Em “Spider” (2002) mostra-se um certo número de consequências possíveis de um facto relativamente simples: se a nossa unidade de processamento central nos fornecer, intermitentemente, leituras diversas do mundo, o mundo torna-se para nós verdadeiramente numa intermitência entre vários mundos. E não há objectividade que resista a isso: nem o espectador escapa à dúvida acerca de qual das histórias possíveis esteve a ver. É que, quando a nossa vida se parte em várias peças, e em cada peça os actores fazem coisas diferentes, corremos o risco de nos tornarmos nós mesmos intermitentes, um corpo desligado das identidades narrativas plurais que lhe foram acontecendo.

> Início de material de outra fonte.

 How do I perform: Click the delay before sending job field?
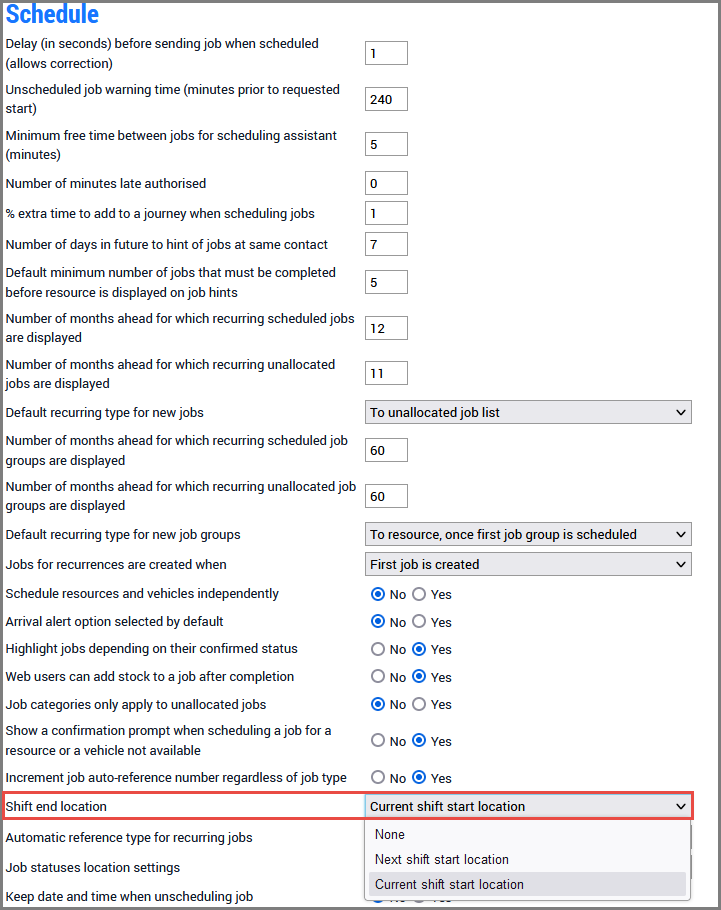386,53
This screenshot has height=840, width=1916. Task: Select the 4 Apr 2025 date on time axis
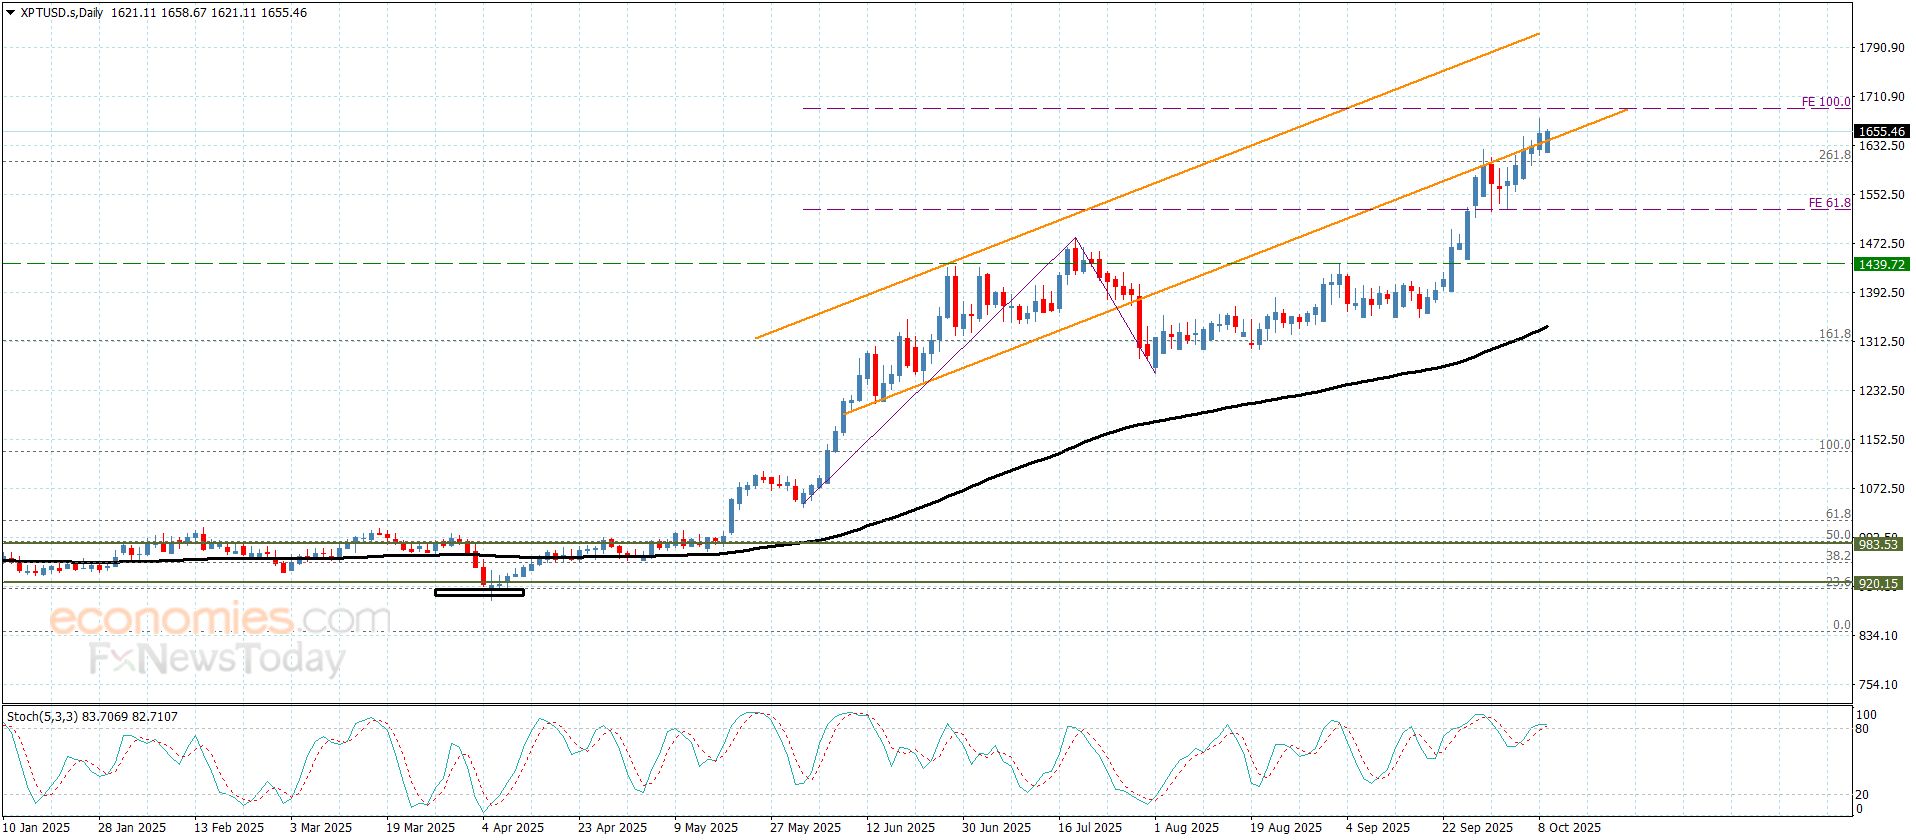512,828
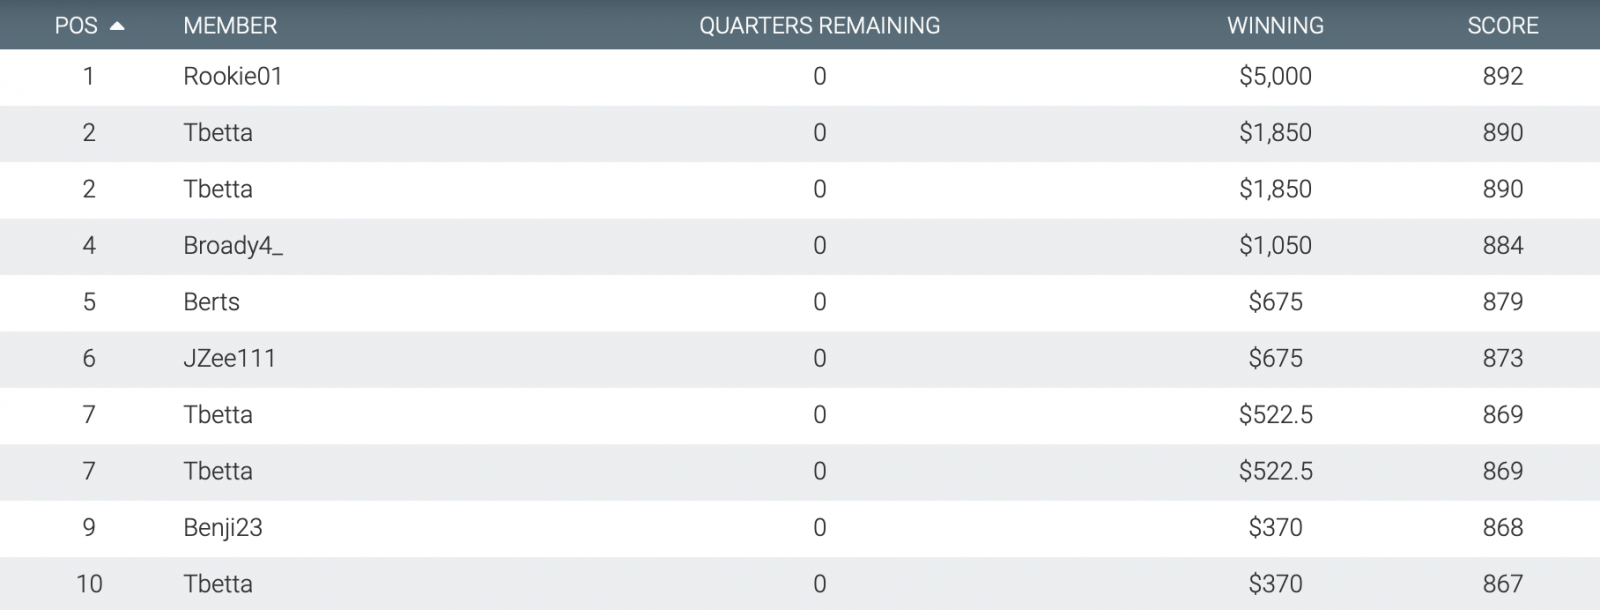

Já a propósito do anterior filme de Cronenberg, “Uma história de violência” (2005), se pretendia o que agora alguns repetem: que era o fim do ”sujo Cronenberg” e o princípio de outra coisa. Mas o que aí se conta é a história de uma metamorfose reversiva, um re-des-fazer a transformação, o caminho da mutação inversa no desempenho do papel social que parecia classificar um homem como normal, como habitante do habitual. Só que, tal como em “Spider”, já não precisamos que a mutação seja no corpo: ela é igualmente brutal como mutação da mente. O homem velho, que dera lugar ao homem novo, regressa como homem novíssimo de velho – e leva na turbulência a rotina familiar e do lugarejo. Um incidente desfez o sono da larva e despertou, não a borboleta, mas o dragão. E não é impunemente que se vive com um dragão em casa, mesmo que ele pareça morar no corpo padrão de um pai de família. Isto é, lá por Cronenberg não sentir a necessidade de, neste filme, colocar o corpo no centro do processo de mutação, não devemos deixar-nos iludir por isso.


Até porque o lugar do corpo no desenvolvimento da metamorfose regressa, mais uma vez, em “Promessas Perigosas” (2007). Mas disso já falámos em apontamento anterior.